The problem: Below are the records; output them exactly from the first line through the line with "Task: Open Firefox from the taskbar", stopping there.

──────── Available records

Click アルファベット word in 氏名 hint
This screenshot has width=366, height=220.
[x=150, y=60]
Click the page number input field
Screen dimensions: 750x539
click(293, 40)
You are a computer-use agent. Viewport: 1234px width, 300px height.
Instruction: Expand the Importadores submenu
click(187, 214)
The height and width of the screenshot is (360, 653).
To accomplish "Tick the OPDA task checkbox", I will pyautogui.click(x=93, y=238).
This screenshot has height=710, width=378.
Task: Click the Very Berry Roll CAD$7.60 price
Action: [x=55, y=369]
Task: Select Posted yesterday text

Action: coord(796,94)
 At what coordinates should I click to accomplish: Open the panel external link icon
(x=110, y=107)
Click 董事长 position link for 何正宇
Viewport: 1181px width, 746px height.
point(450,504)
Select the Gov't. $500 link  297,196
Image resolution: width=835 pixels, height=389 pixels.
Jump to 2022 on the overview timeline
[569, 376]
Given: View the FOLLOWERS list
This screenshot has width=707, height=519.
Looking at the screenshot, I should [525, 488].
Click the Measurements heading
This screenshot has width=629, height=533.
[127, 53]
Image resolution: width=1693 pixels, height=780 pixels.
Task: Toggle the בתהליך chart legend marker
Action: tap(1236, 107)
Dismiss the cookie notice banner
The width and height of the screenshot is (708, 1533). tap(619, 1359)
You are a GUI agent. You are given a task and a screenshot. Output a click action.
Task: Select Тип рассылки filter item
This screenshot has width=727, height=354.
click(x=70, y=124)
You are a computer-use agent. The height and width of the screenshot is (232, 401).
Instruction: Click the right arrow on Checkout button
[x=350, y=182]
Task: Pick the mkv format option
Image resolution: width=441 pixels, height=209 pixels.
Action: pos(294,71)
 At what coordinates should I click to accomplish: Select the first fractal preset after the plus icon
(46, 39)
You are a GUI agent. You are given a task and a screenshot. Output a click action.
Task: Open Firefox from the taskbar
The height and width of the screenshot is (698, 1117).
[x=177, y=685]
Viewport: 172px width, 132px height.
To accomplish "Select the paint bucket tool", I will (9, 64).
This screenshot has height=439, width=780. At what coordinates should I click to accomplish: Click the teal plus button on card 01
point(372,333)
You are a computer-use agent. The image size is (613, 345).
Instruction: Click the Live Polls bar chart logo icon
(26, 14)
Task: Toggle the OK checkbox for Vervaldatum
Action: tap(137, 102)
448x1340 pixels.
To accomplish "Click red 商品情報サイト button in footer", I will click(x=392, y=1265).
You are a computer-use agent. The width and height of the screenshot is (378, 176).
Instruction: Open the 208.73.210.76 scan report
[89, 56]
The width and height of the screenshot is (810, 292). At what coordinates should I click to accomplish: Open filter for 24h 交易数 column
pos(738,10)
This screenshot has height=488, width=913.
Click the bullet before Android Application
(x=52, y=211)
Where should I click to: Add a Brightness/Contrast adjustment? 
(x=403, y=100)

────────────────

Response to the task:
Click アルファベット word in 氏名 hint
This screenshot has width=366, height=220.
[x=150, y=60]
Click the page number input field
Screen dimensions: 750x539
click(293, 40)
You are a computer-use agent. Viewport: 1234px width, 300px height.
Instruction: Expand the Importadores submenu
click(187, 214)
The height and width of the screenshot is (360, 653).
To accomplish "Tick the OPDA task checkbox", I will pyautogui.click(x=93, y=238).
This screenshot has height=710, width=378.
Task: Click the Very Berry Roll CAD$7.60 price
Action: [x=55, y=369]
Task: Select Posted yesterday text

Action: coord(796,94)
 At what coordinates should I click to accomplish: Open the panel external link icon
(x=110, y=107)
Click 董事长 position link for 何正宇
Viewport: 1181px width, 746px height.
point(450,504)
Select the Gov't. $500 link  297,196
Image resolution: width=835 pixels, height=389 pixels.
Jump to 2022 on the overview timeline
[569, 376]
Given: View the FOLLOWERS list
This screenshot has width=707, height=519.
Looking at the screenshot, I should [525, 488].
Click the Measurements heading
This screenshot has width=629, height=533.
[127, 53]
Image resolution: width=1693 pixels, height=780 pixels.
Task: Toggle the בתהליך chart legend marker
Action: tap(1236, 107)
Dismiss the cookie notice banner
The width and height of the screenshot is (708, 1533). tap(619, 1359)
You are a GUI agent. You are given a task and a screenshot. Output a click action.
Task: Select Тип рассылки filter item
This screenshot has width=727, height=354.
click(x=70, y=124)
You are a computer-use agent. The height and width of the screenshot is (232, 401).
Instruction: Click the right arrow on Checkout button
[x=350, y=182]
Task: Pick the mkv format option
Image resolution: width=441 pixels, height=209 pixels.
Action: pos(294,71)
 At what coordinates should I click to accomplish: Select the first fractal preset after the plus icon
(46, 39)
You are a GUI agent. You are given a task and a screenshot. Output a click action.
Task: Open Firefox from the taskbar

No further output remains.